- _YOUR TASK_
Copy the data below, from the line with "Task: Click the Receive file toolbar icon" up to and including the line with "Action: tap(481, 317)", and leave the pictures out of your answer.

- _TASK MATERIAL_
--- --- ---

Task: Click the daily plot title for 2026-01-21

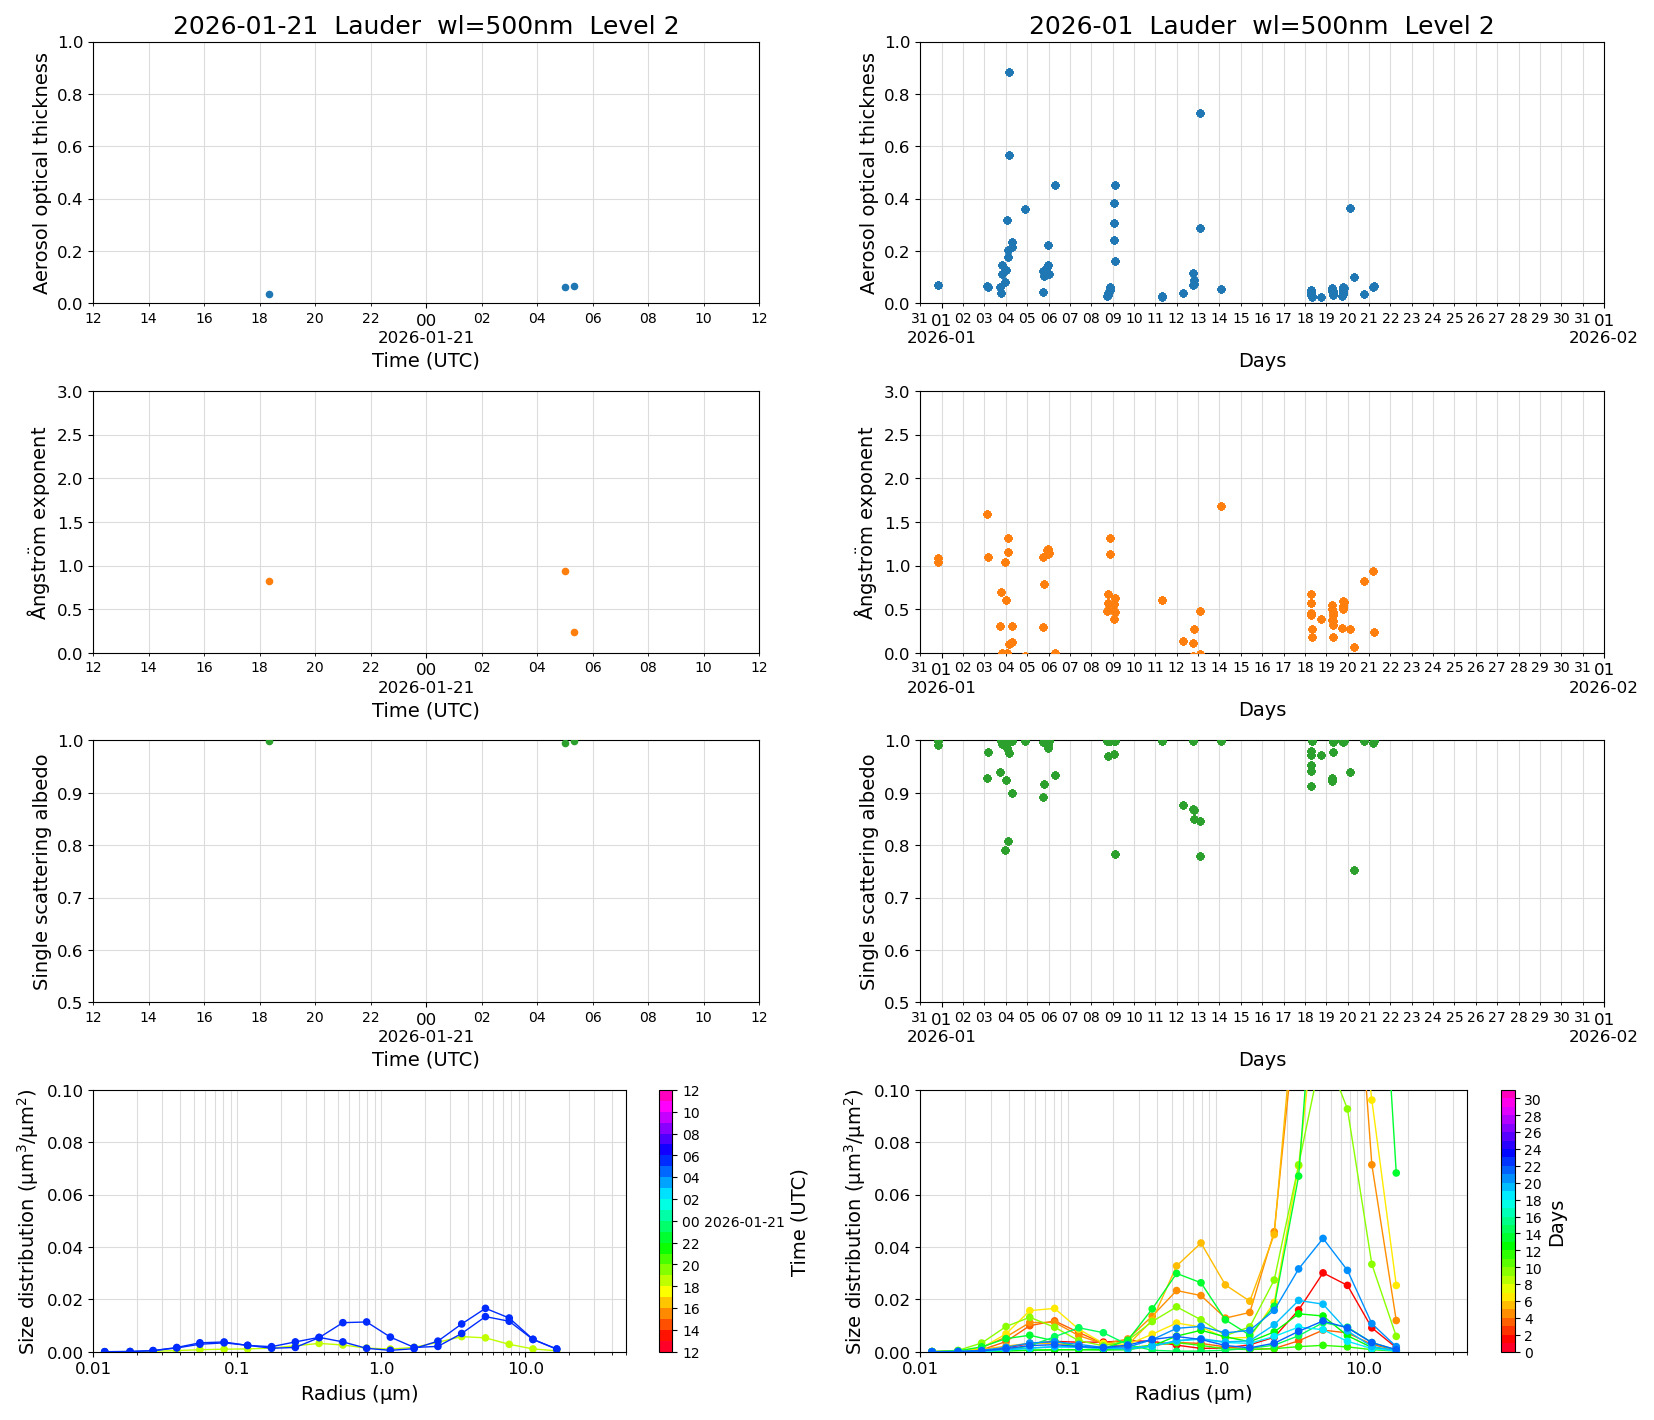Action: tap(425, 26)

--- --- ---

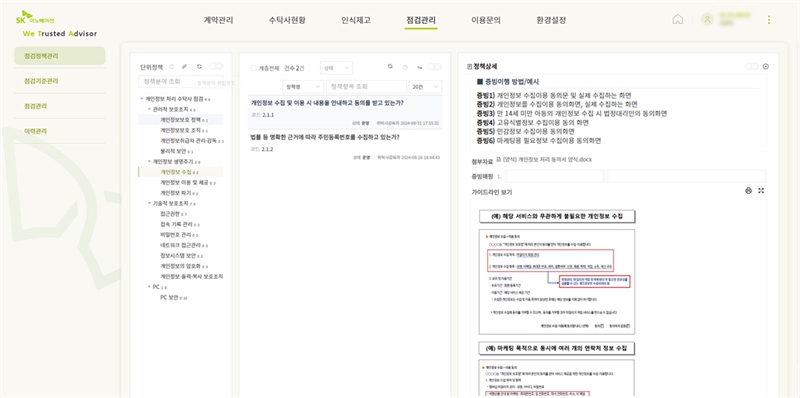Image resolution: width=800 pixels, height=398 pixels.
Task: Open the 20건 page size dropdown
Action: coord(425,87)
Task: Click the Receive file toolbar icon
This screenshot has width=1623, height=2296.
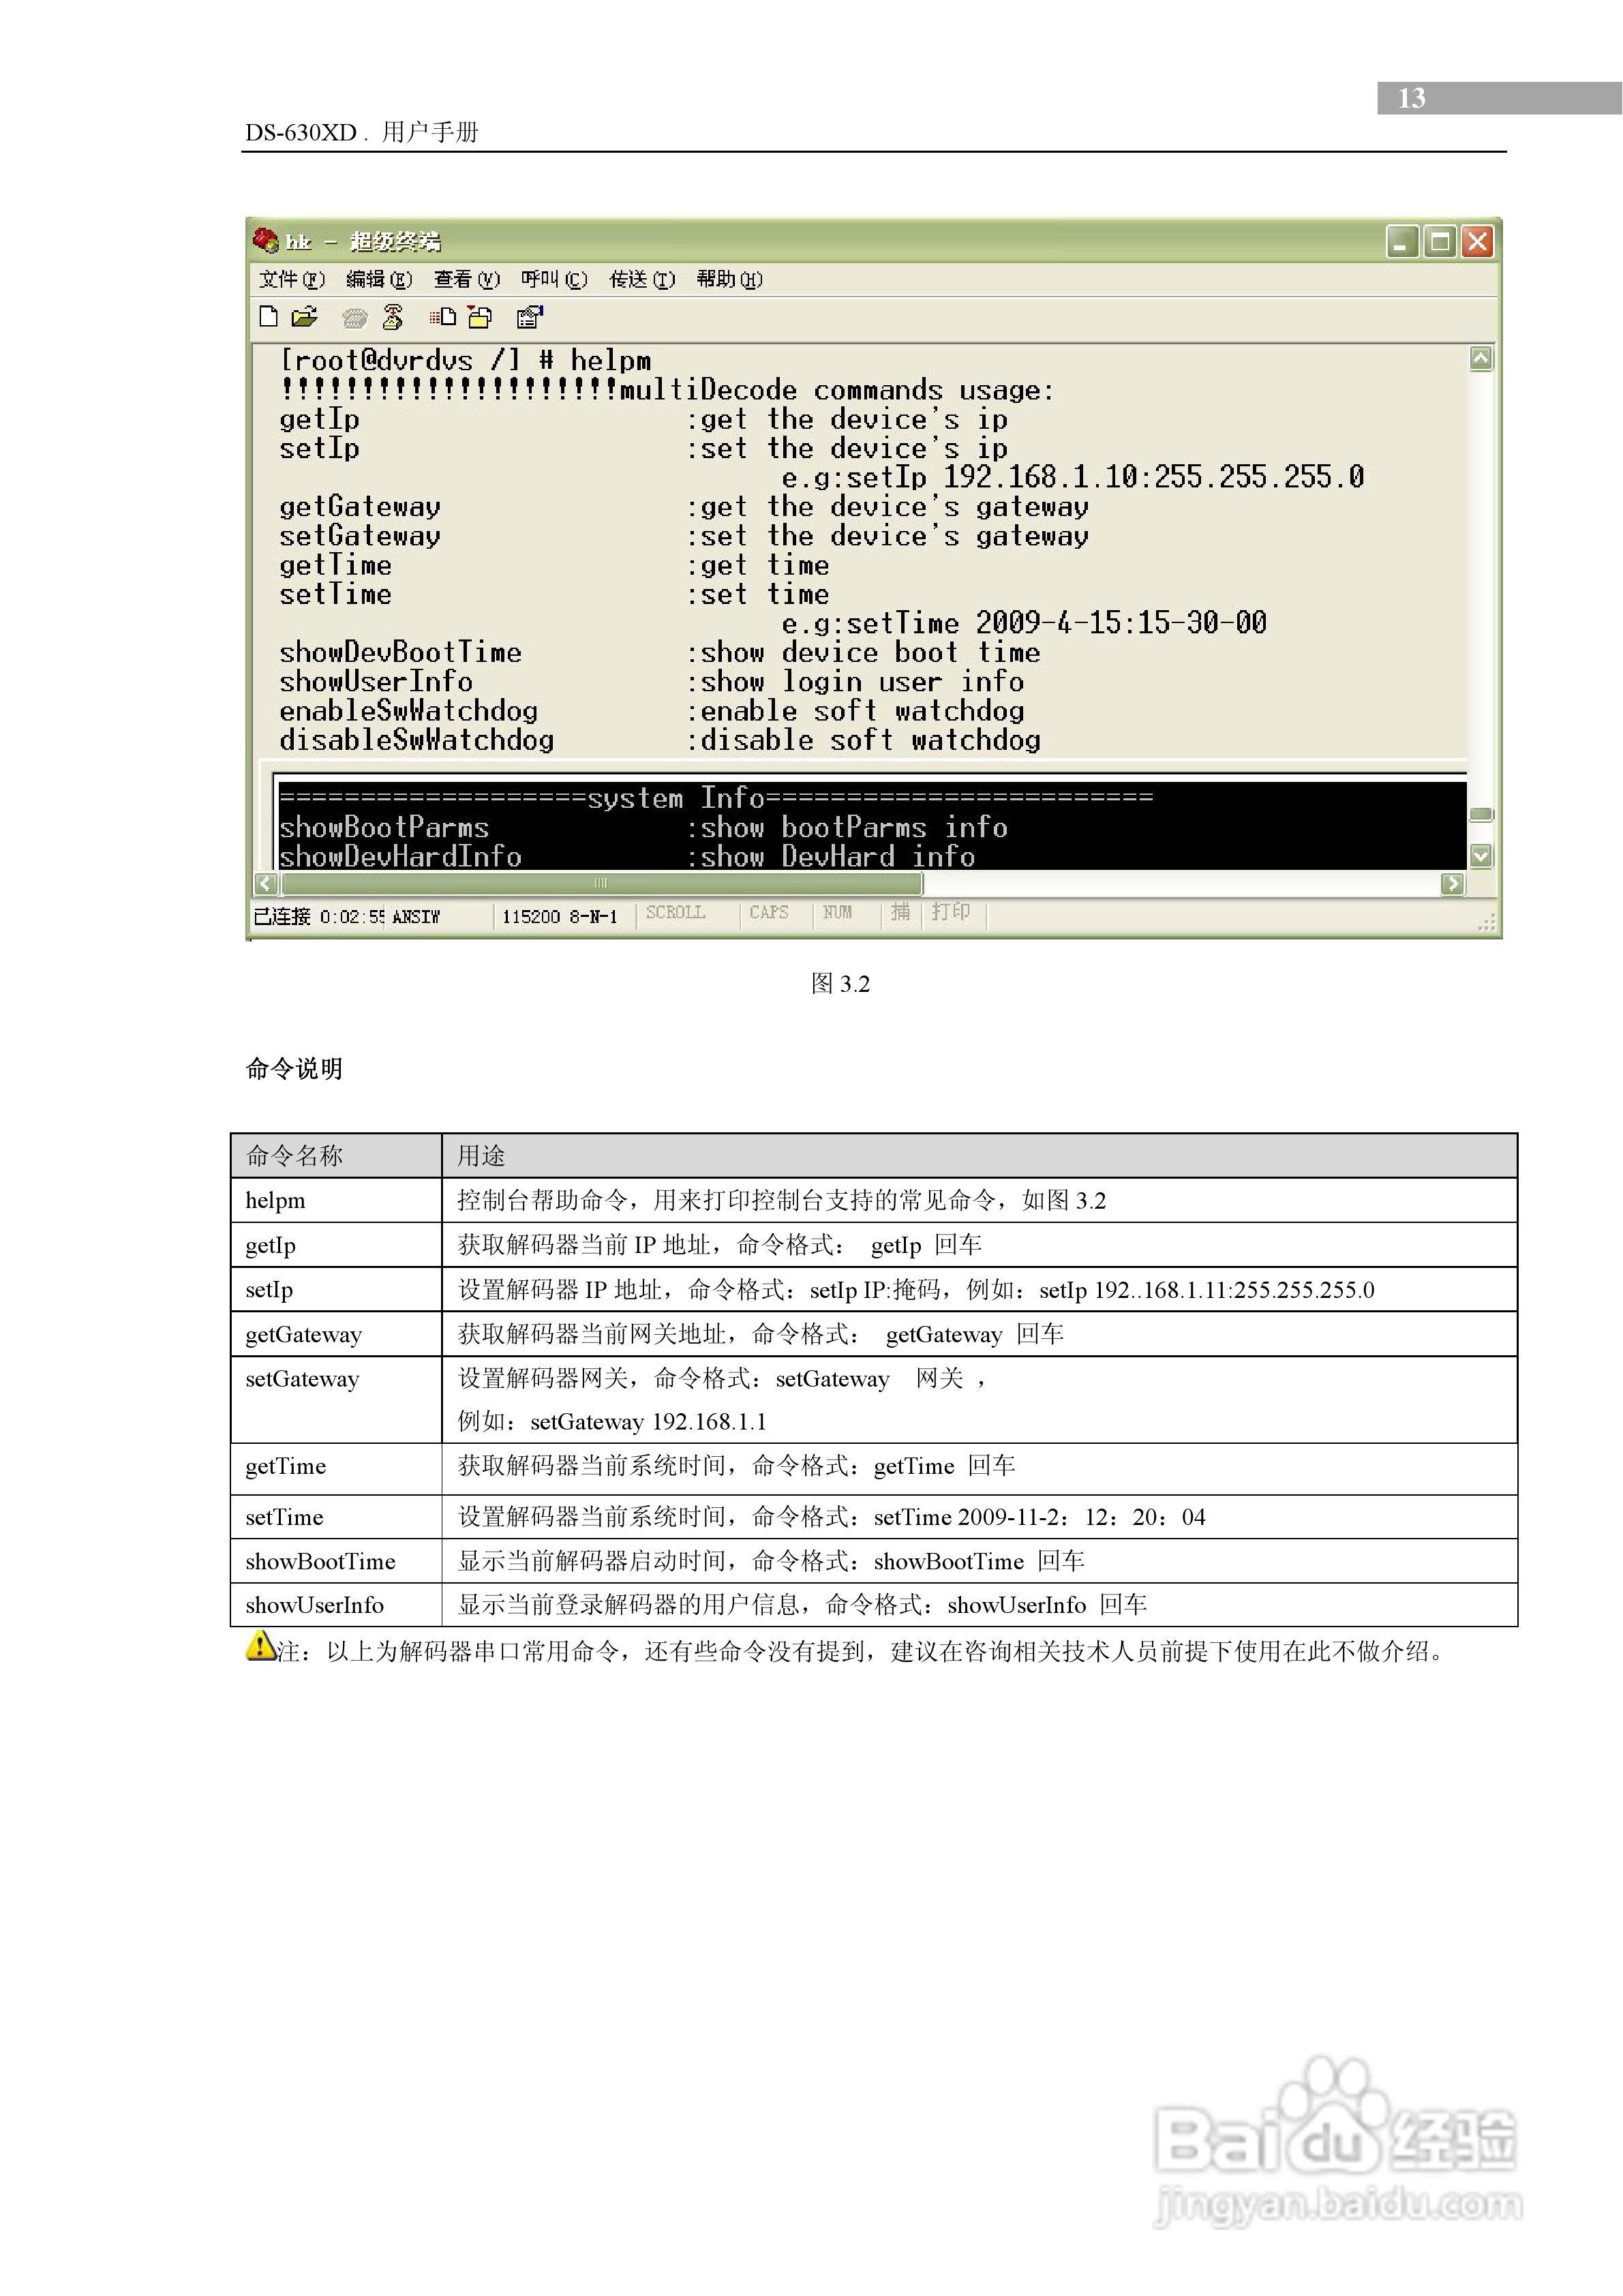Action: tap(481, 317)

--- --- ---

- _ANSWER FOR THIS EXERCISE_
Task: Click the Receive file toolbar icon
This screenshot has width=1623, height=2296.
Action: tap(481, 317)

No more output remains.